Les critères d'anormalité retenus par la jurisprudence : montant inhabituel par rapport aux habitudes du client, bénéficiaire jamais utilisé auparavant, rapidité d'exécution anormale, absence de notification préalable. Quand ces critères sont réunis, la banque qui n'a pas alerté ou bloqué peut être condamnée à rembourser.
Textes de référence
- Art. L.133-18 CMFObligation de remboursement en cas d'opération non autorisée
- Arrêt Cass. 27 nov. 2024Devoir de vigilance renforcé des banques
- Directive DSP2Authentification forte et responsabilité du prestataire
- Art. 1231-1 Code civilResponsabilité contractuelle de la banque
- Art. L.561-10-2 CMFObligation d'alerte pour opérations atypiques
Obtenir remboursement de votre banque
Le faux conseiller bancaire est l'un des domaines où notre taux de récupération est le plus élevé (75 % des dossiers). La raison : nous avons toujours un levier direct sur votre propre banque.

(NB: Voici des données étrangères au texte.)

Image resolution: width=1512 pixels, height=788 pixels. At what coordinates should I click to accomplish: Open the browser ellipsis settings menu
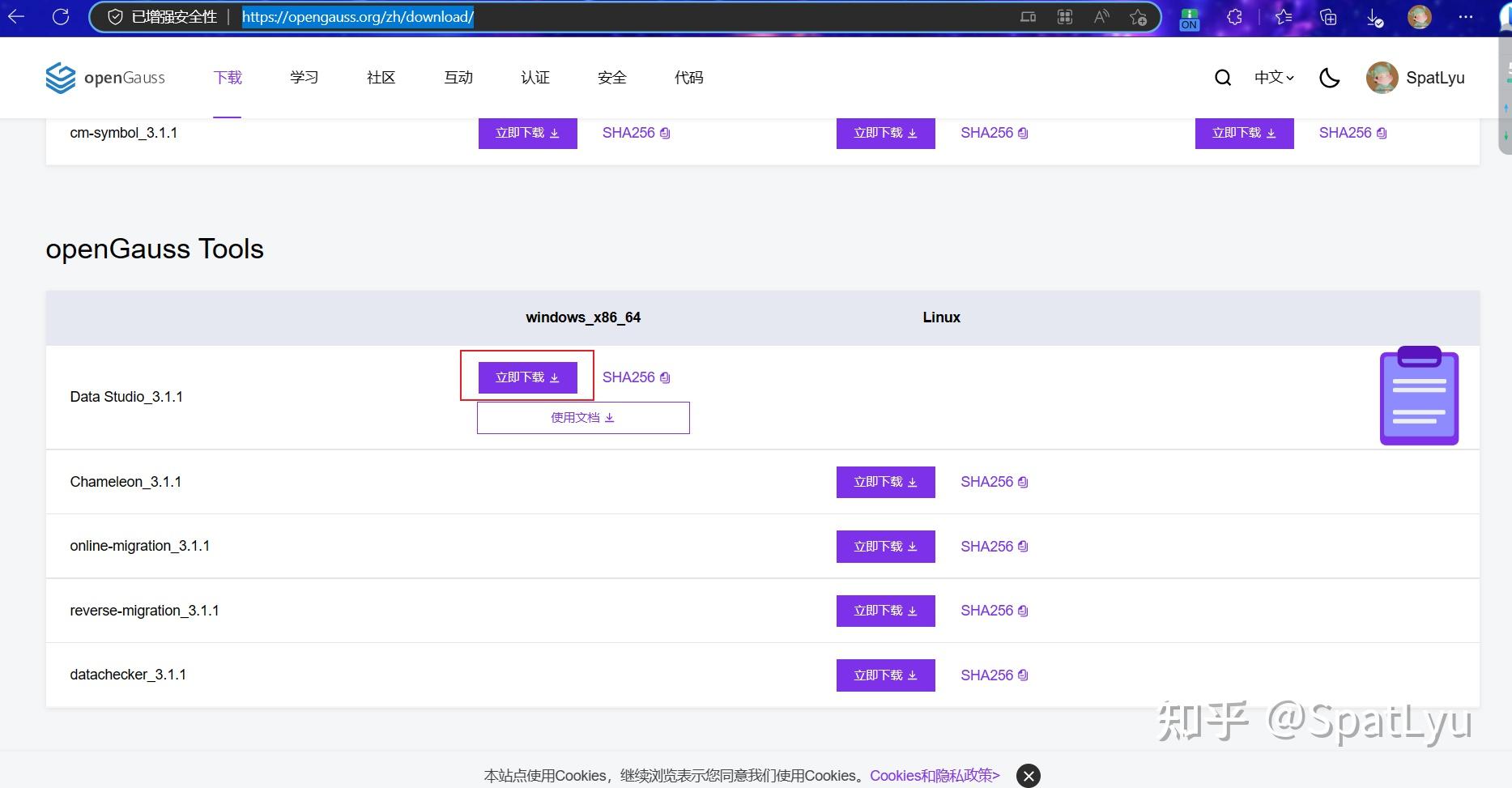click(x=1466, y=16)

Mise en demeure de votre banque
Dans les 30 jours, nous adressons à votre banque une mise en demeure argumentée sur la base de la jurisprudence récente. Dans 40 % des cas, la banque propose un accord amiable.
Saisine du médiateur bancaire
Étape rapide et gratuite. Le médiateur peut imposer un remboursement partiel ou total.
Assignation en responsabilité
Si la médiation échoue, nous assignons la banque devant le tribunal de commerce ou judiciaire, selon le statut du client.
Plainte pénale
Contre l'escroc identifié - plus rare - et surtout pour renforcer le dossier civil contre la banque.
Action contre la banque destinataire
La banque qui a reçu le virement frauduleux a également des obligations KYC qu'elle peut avoir négligées.
Cas client : 12 000 € remboursés intégralement en 6 mois
« Sylvie M., retraitée de 68 ans, a été manipulée pendant 1h40 par un faux conseiller lui faisant valider plusieurs virements vers un 'compte sécurisé'. Sa banque refusait tout remboursement. Nous avons prouvé que les virements (4 × 3 000 € vers un nouveau bénéficiaire) ne correspondaient à aucune habitude connue et que la banque aurait dû alerter. Médiation aboutie en 6 mois : remboursement intégral + intérêts. »
Questions fréquentes sur cette arnaque
Ma banque refuse en disant que 'j'ai validé moi-même les virements' - est-ce que j'ai encore des chances ?
Oui. C'est l'argument standard des banques, mais il est de plus en plus rejeté par les juges. La validation sous l'effet d'une manipulation frauduleuse caractérisée, avec des signaux d'anormalité que la banque aurait dû détecter, engage sa responsabilité.
Je n'ai pas déposé plainte immédiatement, est-ce un problème ?
Pas nécessairement. Vous disposez de 5 ans pour l'action civile et 6 ans pour l'action pénale. Plus vite c'est mieux pour les preuves bancaires, mais un dossier de 6-12 mois reste solidement défendable.
Ma banque m'a fait signer un document 'de décharge' - est-ce valable ?
Si le document a été signé sous la pression ou sans que votre consentement soit éclairé, il est contestable. Nous l'avons fait écarter plusieurs fois en procédure.